- Document passage:
# # # # #

Rocks Coordinating Committee Co-Founder Michael O'Connor also expressed displeasure with Cappleman. O'Connor said Cappleman is being insensitive to the cultural tradition of Montrose Rocks. He also stressed the event's focus on HIV testing, given the 46th Ward has a high rate of HIV and AIDS. [The Chicago Department of Public Health HIV/STI Information Coordinator Marjani Williams said the city doesn't track HIV rates in each ward.]
Tensions between the community and commanders reared its head in 2013. Police attempted to connect a gang-related incident at the intersection of Wilson Street and Montrose Avenue to the Rocks event.
That prompted a suggestion to turn the public address system down at 5 p.m. A change in the Pride Parade route meant that people couldn't get back to Montrose Avenue until after 5 p.m. So, testing numbers fell. Cabbler said only 60 people were tested in 2013.
How Montrose Rocks began
The event has gone through a few changes during its nearly 20-year history. Event Organizer Ariq Cabbler said what's now known as Montrose Rocks began life as Belmont Rocks and would move to Irving Park for a time.
However, the event didn't waver from its focus on health. In addition to HIV testing, it offered breast and cervical cancer services. And, Montrose Rocks also offered domestic violence resources. In a 2012 Windy City Times story, former organizer Anthony Galloway said it provides more than health information and testing services.
"It brings a sense of community," Galloway said. "It's essential that an event like this occurs."
Research apparently reveals LGBT peoplewith a community of supportershave better health outcomes. Also, Lakeview isn't the only neighborhood where LGBT Chicagoans live.
"We know that our community is spread out all over Chicago," Galloway said.
Gabbler and Galloway took over leadership from Rocks Coordinating Committee founders O'Connor, Marc Loveless and Lloyd Kelly and other board members. However, only Cabbler's name appears on an Illinois Secretary of State Corporation File Detail Report.
O'Connor stressed what inspired and sustained the event during its lifetime.
"We wanted more than a party," O'Connor said about the efforts of him, Marc Loveless and Lloyd Kelly to launch the Montrose Rocks event, several years after the original Belmont Rocks celebration had started.
"It's the largest [organized] African-American presence on the lakefront," he said.
"We decided we were going to be proactive," O'Connor said. "We had a legal right to get the permit and we used that permit."
That permit allowed Montrose Rocks to showcase entertainment, a vital health service and a platform to policymakers as well as LGBT constituent access to those power players.
U.S. Reps. Bobby Rush and Jesse Jackson Jr. as well as late former Cook County Board President John Stroger Jr. and former state Rep. Constance Howard have headlined the event. O'Connor is a former staffer for Howard.
"We've honored anyone who's successfully achieved what we consider community service," O'Connor said.
O'Connor said the Rocks Coordinating Committee was the only active organization to honor African-American policymakers as well as allies publicly. He stressed why he and fellow Rocks Coordinating Committee founders had such a civic-minded focus.
"We understood the importanceunlike the apolitical [individuals] who fought usof visibility of public policy decision-makers," he said. "That visibility translates into helping public policy."
House-music producer Frankie Knuckles, who died earlier this year, was also part of the event's history. Knuckles played out of the back of his van at Belmont Rocks.
"As far as I can remember, African Americans have always gathered separately from the parade," O'Connor said. "There was a time we were not effectively reached out to."
Belmont Rocks was a direct response to the "inability of promoters to adequately and legally have a party on the lakefront," according to O'Connor. He recalled when the Chicago Police Department ran us off the lakefront" in the 1980s.
"They said we were not a part of the pride events," he said.

# # # # #

- Source data:
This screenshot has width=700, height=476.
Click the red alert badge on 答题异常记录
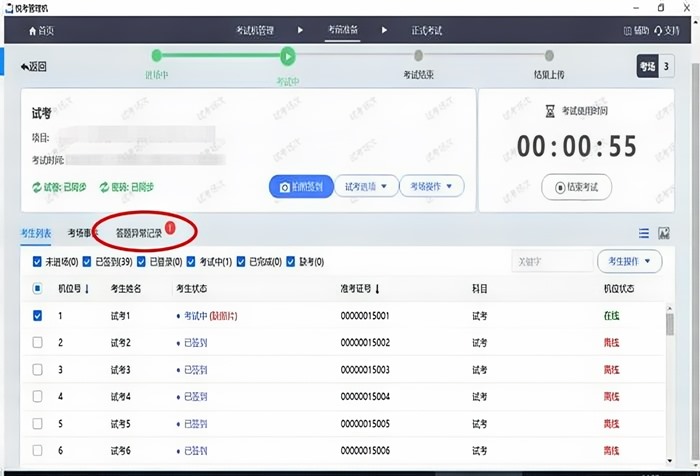(x=169, y=227)
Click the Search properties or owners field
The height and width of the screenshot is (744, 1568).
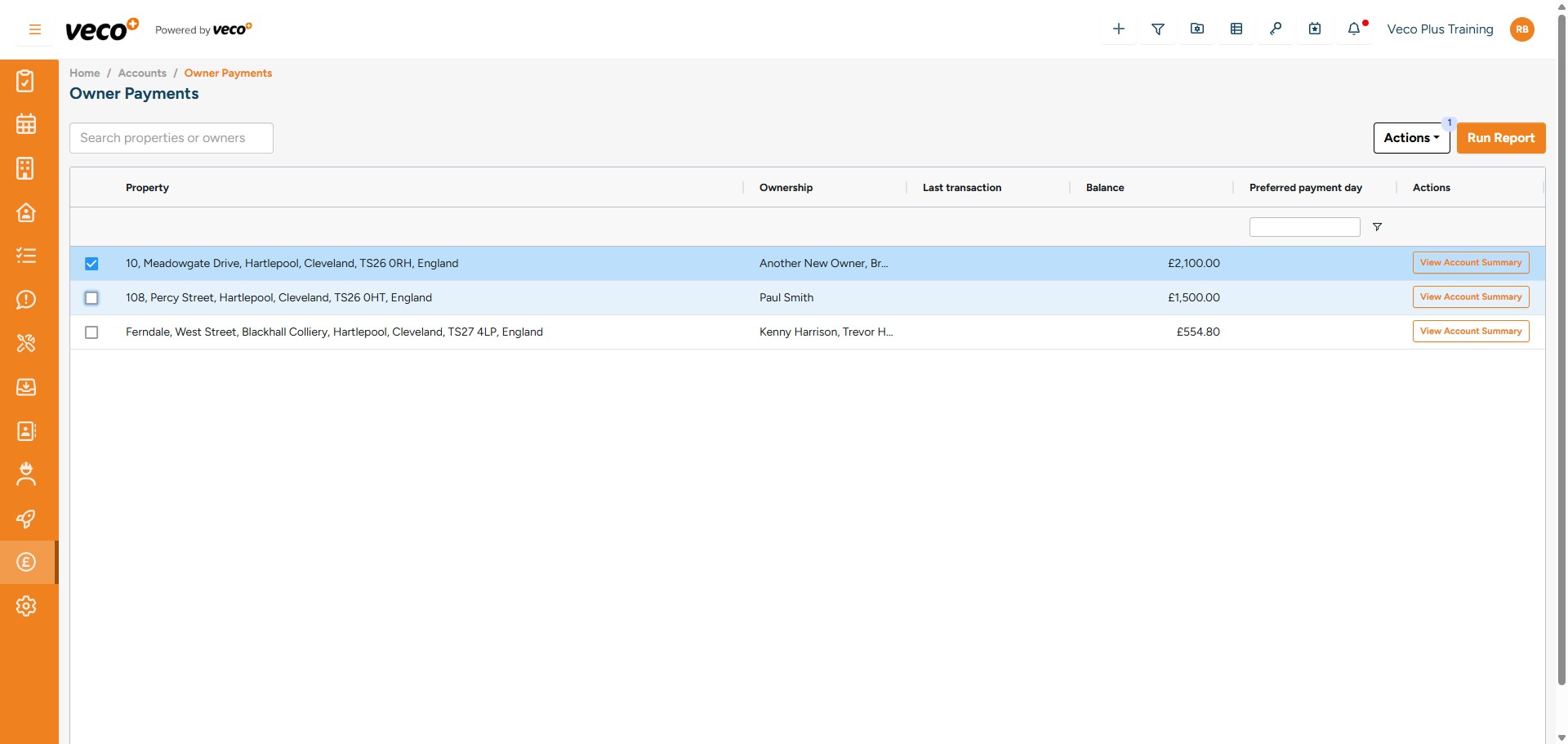coord(172,138)
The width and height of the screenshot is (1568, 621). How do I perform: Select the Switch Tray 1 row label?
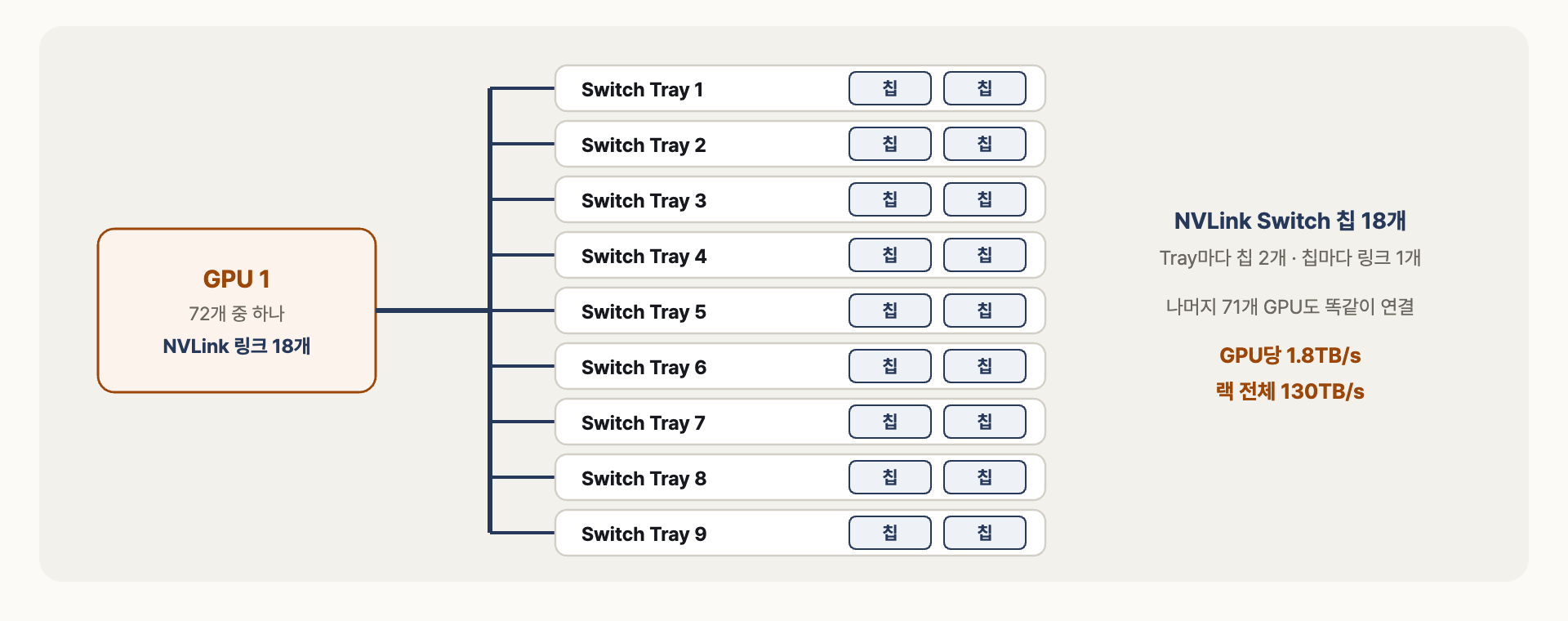click(642, 89)
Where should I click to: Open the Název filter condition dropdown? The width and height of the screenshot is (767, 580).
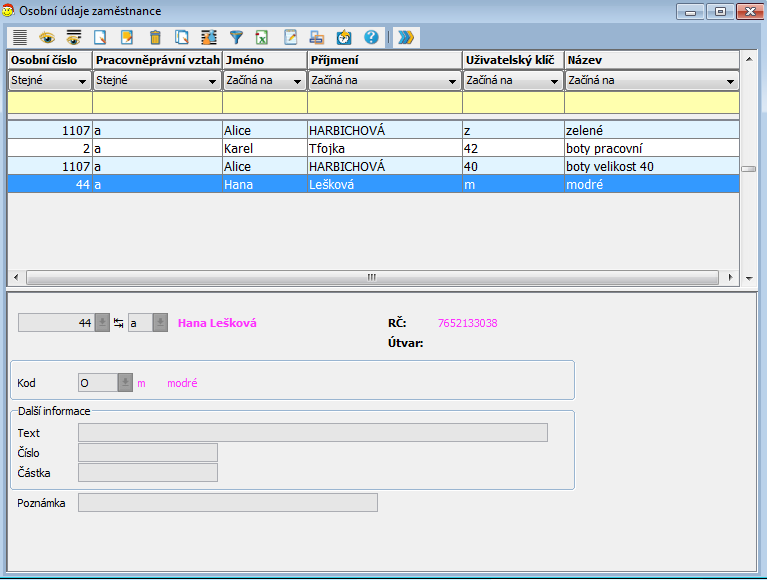coord(731,81)
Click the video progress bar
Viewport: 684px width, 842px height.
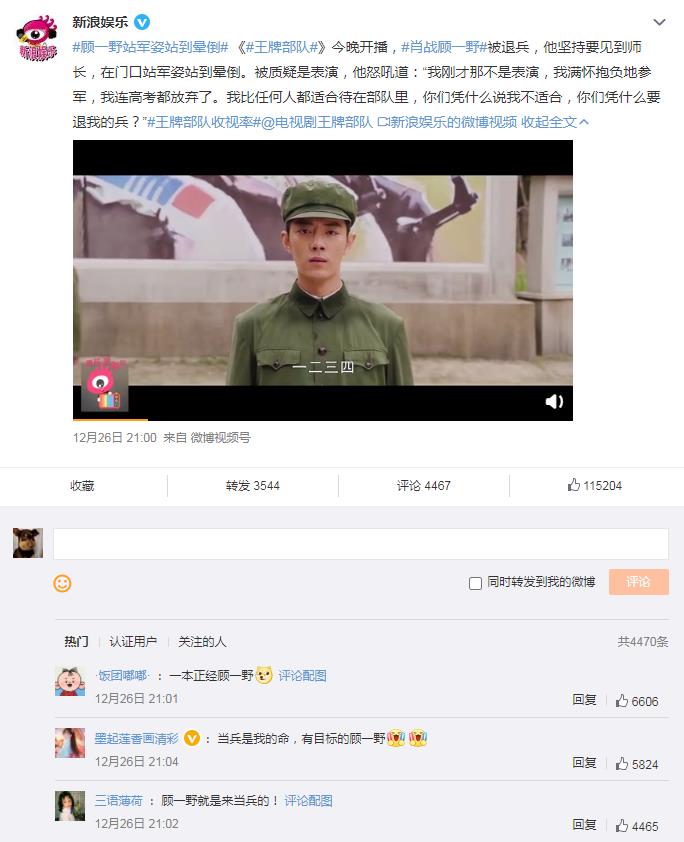click(x=323, y=419)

# # # # #

- Work task A:
Answer these from the passage on Montrose Rocks, one line each:
(i) How many people were tested in 2013, according to Cabbler?
(ii) Under what name did the event begin?
(iii) Where did Frankie Knuckles play at Belmont Rocks?
- Work task B:
Using the passage on Montrose Rocks, explain in one to three sentences why testing numbers fell in 2013.
- Work task C:
Please write out the part of the passage on Montrose Rocks between "However, the event" and "LGBT Chicagoans live.", inclusive.

- Written answer A:
(i) 60 people.
(ii) Belmont Rocks.
(iii) Out of the back of his van.

- Written answer B:
A change in the Pride Parade route meant people couldn't get back to Montrose Avenue until after 5 p.m. That was also the time the public address system was to be turned down. As a result, fewer people were tested.

- Written answer C:
However, the event didn't waver from its focus on health. In addition to HIV testing, it offered breast and cervical cancer services. And, Montrose Rocks also offered domestic violence resources. In a 2012 Windy City Times story, former organizer Anthony Galloway said it provides more than health information and testing services.
"It brings a sense of community," Galloway said. "It's essential that an event like this occurs."
Research apparently reveals LGBT peoplewith a community of supportershave better health outcomes. Also, Lakeview isn't the only neighborhood where LGBT Chicagoans live.